徐應龍(字は允叔)は潭州検法官として冤罪を正した硬骨の官で、金の南遷を予見して辺境への警戒を説き、講筵では軍将への贈賄横行を批判して宰相史彌遠に忌まれ侍讀を免じられた。嘉定十七年に卒し開府儀同三司・文粛の諡を贈られた。

経歴

  • 徐應龍は字を允叔といい、淳熙2年進士第、衡州法曹、湖南検法官に任じられる。潭州で劫盗の首謀者が既に獄に繋がれていたが、逃げた者を妄りに首謀と指す誣告があり吏がこれを信じ、逃げた盗を捕らえてから急に治めたためついに誣服した。
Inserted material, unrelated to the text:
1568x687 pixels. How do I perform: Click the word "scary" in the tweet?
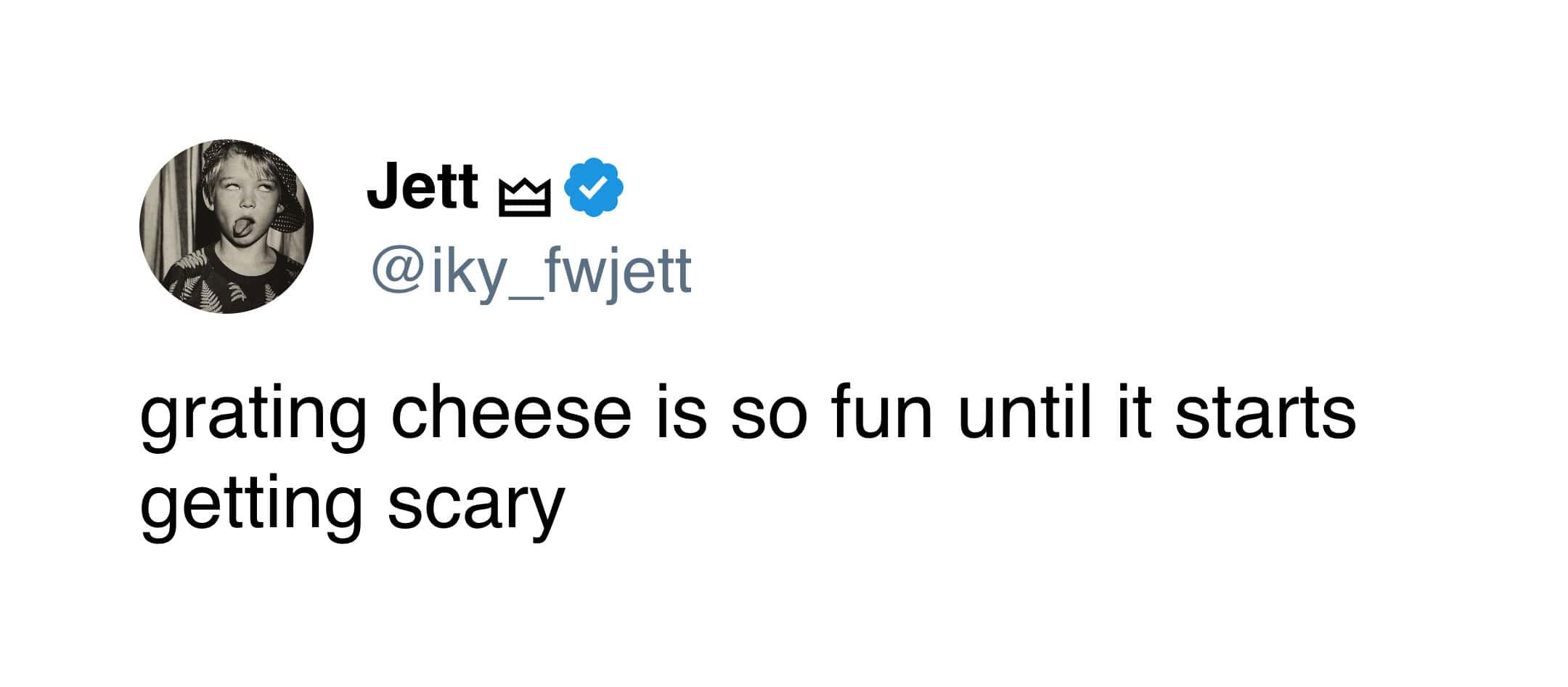pyautogui.click(x=475, y=506)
吏が首従不明のまま憲司に讞せた際、應龍は詳しく実情を調べ、首従が明らかでないことを見抜いた。当時周必大が潭州判で提刑盧彦徳がこの逸盗を死罪にしようと望んでいたが、應龍は力めて弁じた。かつて彦徳は應龍の京削(推挙)を許すと言っていたが、この件で拒むと彦徳は怒って「君は私の門から出るのを望まないのか」と言った。應龍は「人命を文字(既定の判断)に付するのは忍びない」と答えた。彦徳はこれを奪えず、聞く者はその守るところを多とした。
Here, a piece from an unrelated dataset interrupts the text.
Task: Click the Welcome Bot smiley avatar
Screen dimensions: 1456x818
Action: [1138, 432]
  • 交々薦められ改秩、瑞州髙安県知事。呂祖儉が言事で韓侂胄に忤い髙安で死んだ際、應龍はその喪を経紀し文を作って誄した。危険を避けるよう勧める者に「呂君は私の敬する人、この事で譴を得ても本望」と答えた。朱熹は「髙安の政、義風凛然」と書を送った。淮西機宜文字を主管、南恩州知事。陳自強が国を主宰した頃、かつての同舎であったが應龍は雷州を求めて去った。都進奏院監召還、国子博士、工部員外郎守、戸部侍郎に進み国子司業兼実録院検討官・崇政殿説書に遷り、祕書少監守権工部侍郎。
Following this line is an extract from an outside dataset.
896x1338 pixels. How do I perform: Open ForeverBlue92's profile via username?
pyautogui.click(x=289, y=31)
  • 金主が汴に徙った際、應龍は「金人が窮して南奔すれば我が境に溢れ出て蹈む恐れがある、金が亡んでも新たな敵が生まれかねず特に憂慮すべき」と述べた。侍講を兼ねて「人主は天下の人材を尽く知り得ない、これを宰相に責めるべき、宰相もまた尽く知り得ない、これを公論に採るべき、李吉甫が相となり得人と称されたが三人の薦挙は実は裴垍の疏から出ていた」と論じた。吏部侍郎に遷り、刑部尚書兼侍讀に進む。應龍は講筵で時政を指陳することが多く、ある日呉起が卒の疽を吮った故事を講じた際、「呉起はこのように士卒を恤んだから死力を得られた、今の軍将は賄で遷り専ら掊克を事とし怨みを買っている」と奏した。上は驚いて「債帥の風は今なお除かれぬのか」と述べた。宰相史彌遠がこれを聞いて悪み、侍讀を免じられた。まもなく太子詹事を兼ね、景献太子薨去に伴い老いを理由に辞そうとするが許されず、吏部尚書に転じ、煥章閣学士として嵩山崇福宮提舉、嘉定17年(1224年)卒、開府儀同三司・諡「文粛」を贈られた。子の榮叟は官が参知政事に至り諡「文靖」、深叟は将作監丞に終わり、清叟は知樞密院事兼参知政事、それぞれ伝がある。